Ao procurar mais empresas familiares para comprar, a Kodiak - que é majoritariamente de propriedade da empresa de private equity Court Square Capital Management, com sede em Nova York - enfrenta muita concorrência.

“Definitivamente, existem muitos outros players por aí”, diz Swinney. “Eu gostaria de estar sozinho.”

John Loud recebe até 30 solicitações por mês para sua empresa de instalação de alarmes com sede em Kennesaw, na Geórgia, a Loud Security Systems, que possui cerca de 60 funcionários e mais de US$ 7 milhões em receita anual.

“É um bombardeio contínuo”, disse Loud, e isso tem acontecido há anos. Ele costumava brincar com os funcionários: “Se você quer segurança no emprego, me salve dessas ligações e e-mails”.

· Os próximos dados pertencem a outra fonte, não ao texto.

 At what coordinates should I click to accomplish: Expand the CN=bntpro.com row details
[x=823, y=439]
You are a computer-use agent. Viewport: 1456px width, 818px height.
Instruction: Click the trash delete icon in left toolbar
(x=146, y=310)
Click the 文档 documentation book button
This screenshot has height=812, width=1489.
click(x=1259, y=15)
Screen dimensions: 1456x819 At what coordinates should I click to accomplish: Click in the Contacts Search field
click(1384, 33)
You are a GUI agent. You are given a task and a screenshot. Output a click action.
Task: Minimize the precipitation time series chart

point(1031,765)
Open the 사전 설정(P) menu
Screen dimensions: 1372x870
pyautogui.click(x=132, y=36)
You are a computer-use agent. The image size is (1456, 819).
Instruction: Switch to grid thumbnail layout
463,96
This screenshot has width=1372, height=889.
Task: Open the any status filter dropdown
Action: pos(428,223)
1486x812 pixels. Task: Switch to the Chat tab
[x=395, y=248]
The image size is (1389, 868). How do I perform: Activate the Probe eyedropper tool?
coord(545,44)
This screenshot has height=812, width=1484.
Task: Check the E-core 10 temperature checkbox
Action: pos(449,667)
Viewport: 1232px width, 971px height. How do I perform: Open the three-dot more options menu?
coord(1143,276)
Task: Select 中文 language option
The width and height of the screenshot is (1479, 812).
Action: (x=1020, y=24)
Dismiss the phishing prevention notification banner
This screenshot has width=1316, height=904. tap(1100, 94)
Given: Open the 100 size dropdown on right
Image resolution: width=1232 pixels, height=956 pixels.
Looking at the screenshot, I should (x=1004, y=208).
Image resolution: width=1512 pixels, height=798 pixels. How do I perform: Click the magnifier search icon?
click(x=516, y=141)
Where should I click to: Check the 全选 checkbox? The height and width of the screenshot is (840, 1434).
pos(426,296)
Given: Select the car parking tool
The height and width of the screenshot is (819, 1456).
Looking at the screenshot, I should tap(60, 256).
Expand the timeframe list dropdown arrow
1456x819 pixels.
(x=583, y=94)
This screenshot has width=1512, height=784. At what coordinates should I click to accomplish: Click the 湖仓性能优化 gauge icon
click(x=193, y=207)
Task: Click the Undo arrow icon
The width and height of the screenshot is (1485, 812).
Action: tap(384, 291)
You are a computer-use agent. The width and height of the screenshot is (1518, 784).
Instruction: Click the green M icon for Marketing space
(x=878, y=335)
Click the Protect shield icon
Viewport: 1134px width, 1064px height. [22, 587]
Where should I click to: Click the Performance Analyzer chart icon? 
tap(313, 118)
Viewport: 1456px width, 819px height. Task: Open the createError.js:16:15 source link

Atualmente, no entanto, Loud tem considerado as ofertas. Seus dois filhos não estão interessados em administrar o negócio da família e, aos 56 anos, ele sente que está mais perto do final de sua carreira do que do começo.

Ele espera continuar na empresa após uma eventual venda e manter 30% de participação nela, mas acredita que os recursos obtidos serão suficientes para que, se as coisas não funcionarem, “eu nunca terei que voltar ao trabalho”.

Seu amigo de longa data, Cunningham, o encanador da área de Atlanta, está confortável por enquanto em manter a Superior Plumbing, que possui cerca de 60 funcionários e receita anual de US$ 10 milhões a US$ 15 milhões.

Há alguns anos, segundo Cunningham, ele enviou um breve resumo financeiro a uma empresa de investimento e o comprador propôs mais de US$ 60 milhões. Mas, ao contrário de muitos colegas, seus filhos têm interesse em assumir o negócio em algum momento.

“Por ora, tenho cinco filhos na minha empresa. Isso é resultado de mais de 60 anos”, disse Cunningham. “Se eu vendesse por US$ 60 milhões, isso não enriqueceria minha vida de forma alguma.”